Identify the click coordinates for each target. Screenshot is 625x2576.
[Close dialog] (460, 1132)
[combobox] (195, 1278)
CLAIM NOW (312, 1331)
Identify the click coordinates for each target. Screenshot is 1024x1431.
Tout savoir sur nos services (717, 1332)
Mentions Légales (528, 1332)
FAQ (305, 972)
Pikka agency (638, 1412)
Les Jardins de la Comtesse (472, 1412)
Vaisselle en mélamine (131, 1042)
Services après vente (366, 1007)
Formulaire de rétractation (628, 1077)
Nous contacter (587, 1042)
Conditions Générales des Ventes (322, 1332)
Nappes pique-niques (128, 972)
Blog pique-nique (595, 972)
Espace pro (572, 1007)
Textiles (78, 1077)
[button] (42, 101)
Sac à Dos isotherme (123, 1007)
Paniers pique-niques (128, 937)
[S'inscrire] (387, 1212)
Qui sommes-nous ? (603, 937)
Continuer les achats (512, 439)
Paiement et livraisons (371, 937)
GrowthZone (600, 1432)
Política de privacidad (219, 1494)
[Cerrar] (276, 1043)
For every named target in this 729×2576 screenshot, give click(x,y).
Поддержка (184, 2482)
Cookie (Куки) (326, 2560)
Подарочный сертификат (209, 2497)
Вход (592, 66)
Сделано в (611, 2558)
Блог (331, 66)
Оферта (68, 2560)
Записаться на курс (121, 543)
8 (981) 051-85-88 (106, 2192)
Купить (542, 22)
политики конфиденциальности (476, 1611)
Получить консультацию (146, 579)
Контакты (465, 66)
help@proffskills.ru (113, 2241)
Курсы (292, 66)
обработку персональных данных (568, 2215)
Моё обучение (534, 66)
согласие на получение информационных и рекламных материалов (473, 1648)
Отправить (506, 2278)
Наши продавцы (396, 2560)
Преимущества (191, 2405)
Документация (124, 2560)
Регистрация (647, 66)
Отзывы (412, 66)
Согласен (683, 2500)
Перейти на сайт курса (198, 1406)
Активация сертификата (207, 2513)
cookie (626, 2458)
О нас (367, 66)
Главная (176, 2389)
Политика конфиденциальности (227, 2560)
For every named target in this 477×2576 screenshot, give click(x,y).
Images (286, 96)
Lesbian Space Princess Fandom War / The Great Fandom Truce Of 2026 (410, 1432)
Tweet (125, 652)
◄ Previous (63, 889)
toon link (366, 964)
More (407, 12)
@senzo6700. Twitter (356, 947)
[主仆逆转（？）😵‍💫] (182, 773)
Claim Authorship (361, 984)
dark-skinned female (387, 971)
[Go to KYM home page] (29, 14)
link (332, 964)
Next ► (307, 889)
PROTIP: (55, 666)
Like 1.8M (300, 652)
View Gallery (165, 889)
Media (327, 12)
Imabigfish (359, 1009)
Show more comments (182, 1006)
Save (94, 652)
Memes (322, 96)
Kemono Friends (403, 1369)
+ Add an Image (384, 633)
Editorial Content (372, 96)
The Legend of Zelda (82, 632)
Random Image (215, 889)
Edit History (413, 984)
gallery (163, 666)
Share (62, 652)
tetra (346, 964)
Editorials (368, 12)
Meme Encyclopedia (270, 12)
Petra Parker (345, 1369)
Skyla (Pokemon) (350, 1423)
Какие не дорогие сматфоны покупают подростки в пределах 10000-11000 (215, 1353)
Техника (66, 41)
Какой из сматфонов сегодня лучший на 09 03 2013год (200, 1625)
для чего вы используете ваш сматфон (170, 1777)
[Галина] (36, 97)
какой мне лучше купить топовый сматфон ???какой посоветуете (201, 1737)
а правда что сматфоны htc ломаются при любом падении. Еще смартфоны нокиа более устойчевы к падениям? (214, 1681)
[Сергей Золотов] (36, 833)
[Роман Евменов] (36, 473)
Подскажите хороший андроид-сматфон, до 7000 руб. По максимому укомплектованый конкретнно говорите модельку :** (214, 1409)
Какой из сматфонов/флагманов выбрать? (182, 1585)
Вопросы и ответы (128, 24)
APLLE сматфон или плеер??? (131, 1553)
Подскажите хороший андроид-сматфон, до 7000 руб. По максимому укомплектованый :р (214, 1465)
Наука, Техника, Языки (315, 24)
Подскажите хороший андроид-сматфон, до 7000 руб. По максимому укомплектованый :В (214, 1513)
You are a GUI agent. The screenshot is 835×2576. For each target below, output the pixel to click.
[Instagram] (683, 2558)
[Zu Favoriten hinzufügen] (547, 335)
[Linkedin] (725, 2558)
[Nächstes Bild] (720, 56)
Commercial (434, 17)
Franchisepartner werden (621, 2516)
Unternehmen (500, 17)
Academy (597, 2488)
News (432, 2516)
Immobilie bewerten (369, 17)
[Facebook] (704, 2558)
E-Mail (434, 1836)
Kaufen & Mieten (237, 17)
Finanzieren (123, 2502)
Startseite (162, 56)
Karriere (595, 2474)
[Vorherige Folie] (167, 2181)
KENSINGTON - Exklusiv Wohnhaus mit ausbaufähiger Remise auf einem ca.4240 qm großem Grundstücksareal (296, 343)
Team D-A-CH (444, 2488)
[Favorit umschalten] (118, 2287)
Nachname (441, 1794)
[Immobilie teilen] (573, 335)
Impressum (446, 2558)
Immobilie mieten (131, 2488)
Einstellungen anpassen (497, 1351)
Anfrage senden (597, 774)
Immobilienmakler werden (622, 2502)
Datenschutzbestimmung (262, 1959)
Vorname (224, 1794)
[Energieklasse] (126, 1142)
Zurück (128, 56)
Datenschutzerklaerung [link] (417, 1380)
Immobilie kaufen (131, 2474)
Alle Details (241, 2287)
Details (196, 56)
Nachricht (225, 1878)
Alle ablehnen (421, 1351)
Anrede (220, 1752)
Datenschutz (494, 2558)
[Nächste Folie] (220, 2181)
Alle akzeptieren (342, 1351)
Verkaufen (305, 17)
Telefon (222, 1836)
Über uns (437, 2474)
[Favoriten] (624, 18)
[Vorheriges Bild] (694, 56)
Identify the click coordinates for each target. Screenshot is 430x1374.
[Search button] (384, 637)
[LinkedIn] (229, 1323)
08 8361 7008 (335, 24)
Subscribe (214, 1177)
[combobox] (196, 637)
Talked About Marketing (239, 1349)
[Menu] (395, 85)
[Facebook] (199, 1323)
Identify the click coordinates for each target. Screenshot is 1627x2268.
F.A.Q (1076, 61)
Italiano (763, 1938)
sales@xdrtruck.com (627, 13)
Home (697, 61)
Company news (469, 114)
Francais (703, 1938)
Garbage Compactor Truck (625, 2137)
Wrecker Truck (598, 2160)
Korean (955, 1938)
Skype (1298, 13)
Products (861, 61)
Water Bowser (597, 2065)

---

Without any alteration, repeat each entry shown above.

Identify the click coordinates for each target. Screenshot is 625x2576.
[Close dialog] (460, 1132)
[combobox] (195, 1278)
CLAIM NOW (312, 1331)
Identify the click coordinates for each target. Screenshot is 1024x1431.
Tout savoir sur nos services (717, 1332)
Mentions Légales (528, 1332)
FAQ (305, 972)
Pikka agency (638, 1412)
Les Jardins de la Comtesse (472, 1412)
Vaisselle en mélamine (131, 1042)
Services après vente (366, 1007)
Formulaire de rétractation (628, 1077)
Nous contacter (587, 1042)
Conditions Générales des Ventes (322, 1332)
Nappes pique-niques (128, 972)
Blog pique-nique (595, 972)
Espace pro (572, 1007)
Textiles (78, 1077)
[button] (42, 101)
Sac à Dos isotherme (123, 1007)
Paniers pique-niques (128, 937)
[S'inscrire] (387, 1212)
Qui sommes-nous ? (603, 937)
Continuer les achats (512, 439)
Paiement et livraisons (371, 937)
GrowthZone (600, 1432)
Política de privacidad (219, 1494)
[Cerrar] (276, 1043)
For every named target in this 729×2576 screenshot, give click(x,y).
Поддержка (184, 2482)
Cookie (Куки) (326, 2560)
Подарочный сертификат (209, 2497)
Вход (592, 66)
Сделано в (611, 2558)
Блог (331, 66)
Оферта (68, 2560)
Записаться на курс (121, 543)
8 (981) 051-85-88 (106, 2192)
Купить (542, 22)
политики конфиденциальности (476, 1611)
Получить консультацию (146, 579)
Контакты (465, 66)
help@proffskills.ru (113, 2241)
Курсы (292, 66)
обработку персональных данных (568, 2215)
Моё обучение (534, 66)
согласие на получение информационных и рекламных материалов (473, 1648)
Отправить (506, 2278)
Наши продавцы (396, 2560)
Преимущества (191, 2405)
Документация (124, 2560)
Регистрация (647, 66)
Отзывы (412, 66)
Согласен (683, 2500)
Перейти на сайт курса (198, 1406)
Активация сертификата (207, 2513)
cookie (626, 2458)
О нас (367, 66)
Главная (176, 2389)
Политика конфиденциальности (227, 2560)
For every named target in this 477×2576 screenshot, give click(x,y).
Images (286, 96)
Lesbian Space Princess Fandom War / The Great Fandom Truce Of 2026 (410, 1432)
Tweet (125, 652)
◄ Previous (63, 889)
toon link (366, 964)
More (407, 12)
@senzo6700. Twitter (356, 947)
[主仆逆转（？）😵‍💫] (182, 773)
Claim Authorship (361, 984)
dark-skinned female (387, 971)
[Go to KYM home page] (29, 14)
link (332, 964)
Next ► (307, 889)
PROTIP: (55, 666)
Like 1.8M (300, 652)
View Gallery (165, 889)
Media (327, 12)
Imabigfish (359, 1009)
Show more comments (182, 1006)
Save (94, 652)
Memes (322, 96)
Kemono Friends (403, 1369)
+ Add an Image (384, 633)
Editorial Content (372, 96)
The Legend of Zelda (82, 632)
Random Image (215, 889)
Edit History (413, 984)
gallery (163, 666)
Share (62, 652)
tetra (346, 964)
Editorials (368, 12)
Meme Encyclopedia (270, 12)
Petra Parker (345, 1369)
Skyla (Pokemon) (350, 1423)
Какие не дорогие сматфоны покупают подростки в пределах 10000-11000 (215, 1353)
Техника (66, 41)
Какой из сматфонов сегодня лучший на 09 03 2013год (200, 1625)
для чего вы используете ваш сматфон (170, 1777)
[Галина] (36, 97)
какой мне лучше купить топовый сматфон ???какой посоветуете (201, 1737)
а правда что сматфоны htc ломаются при любом падении. Еще смартфоны нокиа более устойчевы к падениям? (214, 1681)
[Сергей Золотов] (36, 833)
[Роман Евменов] (36, 473)
Подскажите хороший андроид-сматфон, до 7000 руб. По максимому укомплектованый конкретнно говорите модельку :** (214, 1409)
Какой из сматфонов/флагманов выбрать? (182, 1585)
Вопросы и ответы (128, 24)
APLLE сматфон или плеер??? (131, 1553)
Подскажите хороший андроид-сматфон, до 7000 руб. По максимому укомплектованый :р (214, 1465)
Наука, Техника, Языки (315, 24)
Подскажите хороший андроид-сматфон, до 7000 руб. По максимому укомплектованый :В (214, 1513)
You are a GUI agent. The screenshot is 835×2576. For each target below, output the pixel to click.
[Instagram] (683, 2558)
[Zu Favoriten hinzufügen] (547, 335)
[Linkedin] (725, 2558)
[Nächstes Bild] (720, 56)
Commercial (434, 17)
Franchisepartner werden (621, 2516)
Unternehmen (500, 17)
Academy (597, 2488)
News (432, 2516)
Immobilie bewerten (369, 17)
[Facebook] (704, 2558)
E-Mail (434, 1836)
Kaufen & Mieten (237, 17)
Finanzieren (123, 2502)
Startseite (162, 56)
Karriere (595, 2474)
[Vorherige Folie] (167, 2181)
KENSINGTON - Exklusiv Wohnhaus mit ausbaufähiger Remise auf einem ca.4240 qm großem Grundstücksareal (296, 343)
Team D-A-CH (444, 2488)
[Favorit umschalten] (118, 2287)
Nachname (441, 1794)
[Immobilie teilen] (573, 335)
Impressum (446, 2558)
Immobilie mieten (131, 2488)
Einstellungen anpassen (497, 1351)
Anfrage senden (597, 774)
Immobilienmakler werden (622, 2502)
Datenschutzbestimmung (262, 1959)
Vorname (224, 1794)
[Energieklasse] (126, 1142)
Zurück (128, 56)
Datenschutzerklaerung [link] (417, 1380)
Immobilie kaufen (131, 2474)
Alle Details (241, 2287)
Details (196, 56)
Nachricht (225, 1878)
Alle ablehnen (421, 1351)
Anrede (220, 1752)
Datenschutz (494, 2558)
[Nächste Folie] (220, 2181)
Alle akzeptieren (342, 1351)
Verkaufen (305, 17)
Telefon (222, 1836)
Über uns (437, 2474)
[Favoriten] (624, 18)
[Vorheriges Bild] (694, 56)
Identify the click coordinates for each target. Screenshot is 430x1374.
[Search button] (384, 637)
[LinkedIn] (229, 1323)
08 8361 7008 (335, 24)
Subscribe (214, 1177)
[combobox] (196, 637)
Talked About Marketing (239, 1349)
[Menu] (395, 85)
[Facebook] (199, 1323)
Identify the click coordinates for each target. Screenshot is 1627x2268.
F.A.Q (1076, 61)
Italiano (763, 1938)
sales@xdrtruck.com (627, 13)
Home (697, 61)
Company news (469, 114)
Francais (703, 1938)
Garbage Compactor Truck (625, 2137)
Wrecker Truck (598, 2160)
Korean (955, 1938)
Skype (1298, 13)
Products (861, 61)
Water Bowser (597, 2065)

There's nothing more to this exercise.